• THE TASK
Search the data for the string "entry" and copy each line where it turns up.

• MATERIAL SHOWN

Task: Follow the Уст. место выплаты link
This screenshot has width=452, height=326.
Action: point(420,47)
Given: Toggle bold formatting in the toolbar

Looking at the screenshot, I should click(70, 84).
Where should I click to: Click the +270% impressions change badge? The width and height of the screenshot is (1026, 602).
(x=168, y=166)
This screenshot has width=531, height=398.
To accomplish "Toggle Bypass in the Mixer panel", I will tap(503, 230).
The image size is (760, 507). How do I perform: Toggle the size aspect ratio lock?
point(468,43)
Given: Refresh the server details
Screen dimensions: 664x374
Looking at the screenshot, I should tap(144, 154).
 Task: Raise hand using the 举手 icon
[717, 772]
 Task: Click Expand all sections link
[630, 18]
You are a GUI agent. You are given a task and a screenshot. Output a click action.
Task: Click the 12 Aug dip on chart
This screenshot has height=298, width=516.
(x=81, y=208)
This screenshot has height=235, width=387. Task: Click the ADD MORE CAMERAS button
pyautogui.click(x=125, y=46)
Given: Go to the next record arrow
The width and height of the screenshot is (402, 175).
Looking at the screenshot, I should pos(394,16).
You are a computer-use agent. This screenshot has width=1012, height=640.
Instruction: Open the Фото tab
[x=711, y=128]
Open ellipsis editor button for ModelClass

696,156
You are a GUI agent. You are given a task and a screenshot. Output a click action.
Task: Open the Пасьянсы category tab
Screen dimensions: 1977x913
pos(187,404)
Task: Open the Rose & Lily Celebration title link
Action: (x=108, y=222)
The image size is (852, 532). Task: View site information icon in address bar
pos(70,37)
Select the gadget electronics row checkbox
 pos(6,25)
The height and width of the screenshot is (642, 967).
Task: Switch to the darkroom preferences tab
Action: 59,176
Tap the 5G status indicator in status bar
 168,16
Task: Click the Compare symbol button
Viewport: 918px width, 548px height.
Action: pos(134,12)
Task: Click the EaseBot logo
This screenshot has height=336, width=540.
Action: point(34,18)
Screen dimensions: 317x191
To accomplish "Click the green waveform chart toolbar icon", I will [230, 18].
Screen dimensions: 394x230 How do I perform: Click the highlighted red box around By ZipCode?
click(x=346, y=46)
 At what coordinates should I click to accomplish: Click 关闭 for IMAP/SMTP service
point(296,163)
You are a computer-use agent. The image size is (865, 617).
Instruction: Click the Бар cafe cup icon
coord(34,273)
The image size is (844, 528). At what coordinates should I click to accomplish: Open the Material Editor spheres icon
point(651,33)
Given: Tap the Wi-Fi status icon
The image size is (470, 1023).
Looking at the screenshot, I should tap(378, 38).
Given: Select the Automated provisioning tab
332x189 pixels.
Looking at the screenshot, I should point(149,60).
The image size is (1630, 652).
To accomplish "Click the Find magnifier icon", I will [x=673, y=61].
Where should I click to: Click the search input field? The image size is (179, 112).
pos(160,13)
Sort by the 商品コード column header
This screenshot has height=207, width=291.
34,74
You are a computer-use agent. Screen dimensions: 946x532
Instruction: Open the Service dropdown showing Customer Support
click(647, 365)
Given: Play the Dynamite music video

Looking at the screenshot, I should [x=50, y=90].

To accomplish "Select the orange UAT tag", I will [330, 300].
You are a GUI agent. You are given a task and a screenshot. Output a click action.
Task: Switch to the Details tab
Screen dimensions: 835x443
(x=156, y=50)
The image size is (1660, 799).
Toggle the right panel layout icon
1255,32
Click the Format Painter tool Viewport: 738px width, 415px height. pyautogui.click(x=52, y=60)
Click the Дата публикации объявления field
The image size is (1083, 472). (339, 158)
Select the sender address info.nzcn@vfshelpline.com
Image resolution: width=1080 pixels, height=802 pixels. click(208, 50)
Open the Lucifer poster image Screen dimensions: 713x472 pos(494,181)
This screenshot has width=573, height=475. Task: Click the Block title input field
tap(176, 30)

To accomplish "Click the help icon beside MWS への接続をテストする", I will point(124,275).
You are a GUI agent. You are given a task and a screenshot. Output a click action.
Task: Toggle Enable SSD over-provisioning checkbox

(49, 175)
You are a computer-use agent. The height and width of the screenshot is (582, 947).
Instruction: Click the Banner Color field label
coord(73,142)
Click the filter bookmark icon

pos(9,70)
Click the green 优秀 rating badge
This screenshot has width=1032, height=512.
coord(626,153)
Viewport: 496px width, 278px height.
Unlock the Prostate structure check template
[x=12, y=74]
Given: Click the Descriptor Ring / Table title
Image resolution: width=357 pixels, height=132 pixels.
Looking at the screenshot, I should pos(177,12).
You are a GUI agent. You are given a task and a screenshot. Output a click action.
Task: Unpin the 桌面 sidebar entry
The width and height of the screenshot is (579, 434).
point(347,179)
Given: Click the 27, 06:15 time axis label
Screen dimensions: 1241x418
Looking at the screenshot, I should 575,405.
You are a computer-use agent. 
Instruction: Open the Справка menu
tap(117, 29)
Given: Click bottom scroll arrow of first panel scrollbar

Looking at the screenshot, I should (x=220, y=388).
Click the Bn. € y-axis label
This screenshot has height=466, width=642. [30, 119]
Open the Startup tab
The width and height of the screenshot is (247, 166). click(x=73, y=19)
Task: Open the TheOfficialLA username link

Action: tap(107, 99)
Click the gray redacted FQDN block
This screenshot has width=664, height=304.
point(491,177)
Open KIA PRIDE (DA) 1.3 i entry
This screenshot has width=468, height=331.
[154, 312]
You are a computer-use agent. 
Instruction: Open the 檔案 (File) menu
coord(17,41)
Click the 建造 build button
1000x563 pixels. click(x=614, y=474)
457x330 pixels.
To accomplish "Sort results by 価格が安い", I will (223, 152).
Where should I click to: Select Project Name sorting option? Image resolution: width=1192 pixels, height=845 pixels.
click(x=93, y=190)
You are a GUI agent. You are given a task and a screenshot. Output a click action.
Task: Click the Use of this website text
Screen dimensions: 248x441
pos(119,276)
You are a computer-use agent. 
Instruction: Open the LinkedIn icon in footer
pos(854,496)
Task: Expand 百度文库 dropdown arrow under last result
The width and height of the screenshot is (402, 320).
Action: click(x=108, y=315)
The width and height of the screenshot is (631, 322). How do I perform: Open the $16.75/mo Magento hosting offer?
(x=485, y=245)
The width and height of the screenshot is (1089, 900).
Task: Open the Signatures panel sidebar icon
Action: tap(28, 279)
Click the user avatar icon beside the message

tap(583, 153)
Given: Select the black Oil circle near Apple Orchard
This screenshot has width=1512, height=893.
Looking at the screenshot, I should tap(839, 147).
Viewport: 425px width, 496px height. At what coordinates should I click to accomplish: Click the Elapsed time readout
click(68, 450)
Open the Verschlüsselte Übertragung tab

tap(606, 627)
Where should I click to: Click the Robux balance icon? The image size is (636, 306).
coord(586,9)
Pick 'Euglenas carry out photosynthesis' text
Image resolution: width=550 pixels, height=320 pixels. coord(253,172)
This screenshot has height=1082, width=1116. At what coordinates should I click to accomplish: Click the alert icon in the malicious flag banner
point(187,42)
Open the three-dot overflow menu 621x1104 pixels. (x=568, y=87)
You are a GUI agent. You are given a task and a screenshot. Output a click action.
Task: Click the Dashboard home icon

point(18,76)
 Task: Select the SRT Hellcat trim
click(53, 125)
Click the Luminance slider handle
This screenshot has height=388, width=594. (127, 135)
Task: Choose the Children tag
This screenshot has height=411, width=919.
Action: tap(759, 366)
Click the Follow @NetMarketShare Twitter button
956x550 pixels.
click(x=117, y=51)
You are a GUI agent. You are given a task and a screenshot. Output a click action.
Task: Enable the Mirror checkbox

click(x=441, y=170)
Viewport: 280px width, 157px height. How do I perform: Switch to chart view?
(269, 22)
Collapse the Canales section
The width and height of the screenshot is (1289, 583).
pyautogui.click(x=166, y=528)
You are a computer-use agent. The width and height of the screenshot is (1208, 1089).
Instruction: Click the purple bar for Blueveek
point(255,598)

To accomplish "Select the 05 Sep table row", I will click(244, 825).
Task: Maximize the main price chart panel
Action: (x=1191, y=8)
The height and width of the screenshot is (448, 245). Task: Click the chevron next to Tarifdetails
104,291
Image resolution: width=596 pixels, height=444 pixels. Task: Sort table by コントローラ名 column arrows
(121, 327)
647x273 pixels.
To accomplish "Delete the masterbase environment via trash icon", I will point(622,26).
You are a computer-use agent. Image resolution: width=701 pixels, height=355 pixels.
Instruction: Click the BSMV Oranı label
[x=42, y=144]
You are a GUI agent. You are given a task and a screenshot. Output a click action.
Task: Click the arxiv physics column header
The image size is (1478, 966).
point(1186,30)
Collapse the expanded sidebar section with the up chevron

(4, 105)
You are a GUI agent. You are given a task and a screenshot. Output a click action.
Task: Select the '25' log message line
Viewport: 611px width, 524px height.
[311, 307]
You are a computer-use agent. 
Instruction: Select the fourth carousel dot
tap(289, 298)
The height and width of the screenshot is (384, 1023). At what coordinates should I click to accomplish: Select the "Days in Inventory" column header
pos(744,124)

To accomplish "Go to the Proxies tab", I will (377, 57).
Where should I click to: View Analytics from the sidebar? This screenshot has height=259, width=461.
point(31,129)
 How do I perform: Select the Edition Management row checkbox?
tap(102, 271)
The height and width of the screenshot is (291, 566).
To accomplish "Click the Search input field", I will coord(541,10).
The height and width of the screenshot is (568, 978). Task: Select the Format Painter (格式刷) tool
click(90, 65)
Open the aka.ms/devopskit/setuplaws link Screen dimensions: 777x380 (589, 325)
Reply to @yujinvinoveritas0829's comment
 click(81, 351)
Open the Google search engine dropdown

• RESPONSE
Task: Unpin the 桌面 sidebar entry
Open KIA PRIDE (DA) 1.3 i entry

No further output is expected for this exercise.